“We will block far right agitators from traveling to Britain this weekend for a march designed to confront and provoke our diverse capital city. We will not allow people to come to the UK, threaten our communities and spread hate on our streets.”
That was Keir Starmer’s response this week to the rapidly expanding Unite the Kingdom demonstrations in London.
What is striking is not merely the tone. What is striking is what is missing.
Even after Reform UK’s landslide election result and demonstrations that now draw hundreds of thousands of people into central London, the response from the political elite still seems, above all, to consist of more censorship and more control over the voices and movements expressing public discontent. Not a genuine confrontation with the causes of the growing distrust, but an increasing fixation on the people articulating it — accompanied by an unmistakable willingness to silence them.
In the eyes of Starmer and Labour, the protest itself has become the problem.

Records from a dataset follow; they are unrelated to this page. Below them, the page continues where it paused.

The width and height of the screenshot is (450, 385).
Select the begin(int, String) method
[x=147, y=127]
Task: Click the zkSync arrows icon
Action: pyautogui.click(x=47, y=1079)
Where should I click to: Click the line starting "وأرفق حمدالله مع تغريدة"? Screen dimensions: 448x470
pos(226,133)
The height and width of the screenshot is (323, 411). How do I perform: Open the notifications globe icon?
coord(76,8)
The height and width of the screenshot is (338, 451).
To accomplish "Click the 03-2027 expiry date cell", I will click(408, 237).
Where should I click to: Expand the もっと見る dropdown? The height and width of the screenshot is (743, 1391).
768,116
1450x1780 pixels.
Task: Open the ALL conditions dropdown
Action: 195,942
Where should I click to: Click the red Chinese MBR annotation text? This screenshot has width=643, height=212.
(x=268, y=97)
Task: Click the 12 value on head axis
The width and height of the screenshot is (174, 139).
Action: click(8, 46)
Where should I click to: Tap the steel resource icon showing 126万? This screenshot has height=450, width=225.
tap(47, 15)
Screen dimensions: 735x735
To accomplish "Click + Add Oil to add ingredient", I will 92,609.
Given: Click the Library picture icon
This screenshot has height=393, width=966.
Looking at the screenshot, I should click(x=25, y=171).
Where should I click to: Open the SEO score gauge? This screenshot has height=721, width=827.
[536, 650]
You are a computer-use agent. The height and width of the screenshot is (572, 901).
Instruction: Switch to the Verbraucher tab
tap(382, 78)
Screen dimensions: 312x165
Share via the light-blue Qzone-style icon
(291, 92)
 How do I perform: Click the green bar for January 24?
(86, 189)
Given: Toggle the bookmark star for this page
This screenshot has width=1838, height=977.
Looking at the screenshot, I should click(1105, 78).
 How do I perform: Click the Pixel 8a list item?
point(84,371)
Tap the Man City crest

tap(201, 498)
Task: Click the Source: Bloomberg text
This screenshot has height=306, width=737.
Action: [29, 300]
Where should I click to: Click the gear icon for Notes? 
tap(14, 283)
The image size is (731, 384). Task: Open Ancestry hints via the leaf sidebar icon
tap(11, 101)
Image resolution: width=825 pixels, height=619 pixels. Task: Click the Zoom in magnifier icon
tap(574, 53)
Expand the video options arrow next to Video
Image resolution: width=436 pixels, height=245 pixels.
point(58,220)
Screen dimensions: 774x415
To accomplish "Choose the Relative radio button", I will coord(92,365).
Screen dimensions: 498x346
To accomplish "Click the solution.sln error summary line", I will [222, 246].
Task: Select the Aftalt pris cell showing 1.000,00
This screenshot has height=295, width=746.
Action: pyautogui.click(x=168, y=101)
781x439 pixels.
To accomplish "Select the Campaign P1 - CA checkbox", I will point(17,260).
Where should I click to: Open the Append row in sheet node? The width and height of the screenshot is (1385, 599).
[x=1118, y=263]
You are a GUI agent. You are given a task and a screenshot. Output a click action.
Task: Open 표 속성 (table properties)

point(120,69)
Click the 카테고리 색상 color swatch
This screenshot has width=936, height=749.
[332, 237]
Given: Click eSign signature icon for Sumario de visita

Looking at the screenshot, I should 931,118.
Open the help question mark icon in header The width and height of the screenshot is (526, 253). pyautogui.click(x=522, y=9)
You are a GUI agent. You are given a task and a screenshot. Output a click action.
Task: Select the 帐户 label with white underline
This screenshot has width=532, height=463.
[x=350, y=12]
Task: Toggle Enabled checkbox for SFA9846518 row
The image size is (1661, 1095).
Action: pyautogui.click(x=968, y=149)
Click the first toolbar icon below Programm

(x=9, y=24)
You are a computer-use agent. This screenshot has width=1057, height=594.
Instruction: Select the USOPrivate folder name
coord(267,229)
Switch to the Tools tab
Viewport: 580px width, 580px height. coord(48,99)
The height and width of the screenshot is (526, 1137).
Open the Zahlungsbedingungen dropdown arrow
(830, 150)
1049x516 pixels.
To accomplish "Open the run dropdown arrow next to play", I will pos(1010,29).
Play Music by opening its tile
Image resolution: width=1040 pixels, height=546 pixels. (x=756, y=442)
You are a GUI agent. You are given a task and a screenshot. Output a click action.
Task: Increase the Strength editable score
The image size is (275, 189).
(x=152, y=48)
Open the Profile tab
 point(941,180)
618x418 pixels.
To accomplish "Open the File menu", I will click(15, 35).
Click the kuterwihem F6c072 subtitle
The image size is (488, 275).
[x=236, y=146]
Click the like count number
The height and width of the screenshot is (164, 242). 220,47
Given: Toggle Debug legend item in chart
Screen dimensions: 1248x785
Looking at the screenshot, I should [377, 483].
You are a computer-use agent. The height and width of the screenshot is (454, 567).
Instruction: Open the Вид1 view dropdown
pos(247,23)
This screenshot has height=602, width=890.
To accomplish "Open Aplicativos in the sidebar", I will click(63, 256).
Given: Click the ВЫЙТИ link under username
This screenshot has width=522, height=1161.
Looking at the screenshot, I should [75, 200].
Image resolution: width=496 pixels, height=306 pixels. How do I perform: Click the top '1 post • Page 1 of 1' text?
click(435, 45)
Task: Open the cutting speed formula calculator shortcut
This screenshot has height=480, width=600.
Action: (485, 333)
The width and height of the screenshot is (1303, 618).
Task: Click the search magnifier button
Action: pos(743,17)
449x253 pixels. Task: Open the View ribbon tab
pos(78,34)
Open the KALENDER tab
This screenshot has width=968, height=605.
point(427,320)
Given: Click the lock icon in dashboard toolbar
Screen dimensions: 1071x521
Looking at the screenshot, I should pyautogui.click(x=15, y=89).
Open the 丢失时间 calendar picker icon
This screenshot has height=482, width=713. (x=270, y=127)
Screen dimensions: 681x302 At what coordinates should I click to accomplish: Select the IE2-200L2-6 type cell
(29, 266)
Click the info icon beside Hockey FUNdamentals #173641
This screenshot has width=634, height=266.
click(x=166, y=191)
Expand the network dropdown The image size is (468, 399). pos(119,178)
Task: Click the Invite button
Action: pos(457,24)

The Protest the Media Refuses to See
At the end of this week, the Free Press Society will once again travel to London to participate in Tommy Robinson’s Unite the Kingdom demonstration. It will be the fifth time in less than two years that we have gone there to witness, firsthand, a protest movement growing at a pace and on a scale that ought to dominate any serious coverage of Britain.
The first demonstration, in the summer of 2024, gathered around 30,000 people. The latest filled central London with several hundred thousand participants while millions followed the livestream on social media. And all indications suggest that Saturday’s demonstration may be even larger still. Yet the demonstrations continue to be treated as a fringe phenomenon — or ignored entirely — including by the Danish media.
At the same time, Reform UK has just delivered a political earthquake that much of the press insists on explaining away through economics, a collapsing healthcare system, inflation and ordinary voter frustration. But it is as though the media only describes the surface of something far deeper. They see the smoke, but not the fire.
The Smoke and the Fire
What is unfolding in England right now is not primarily about waiting lists, tax policy or the embarrassing appointment of Peter Mandelson as ambassador. It is about collapsing trust in politicians and in the institutions that were meant to hold society together. The demonstrations and Reform UK’s rise are two different expressions of the same underlying protest.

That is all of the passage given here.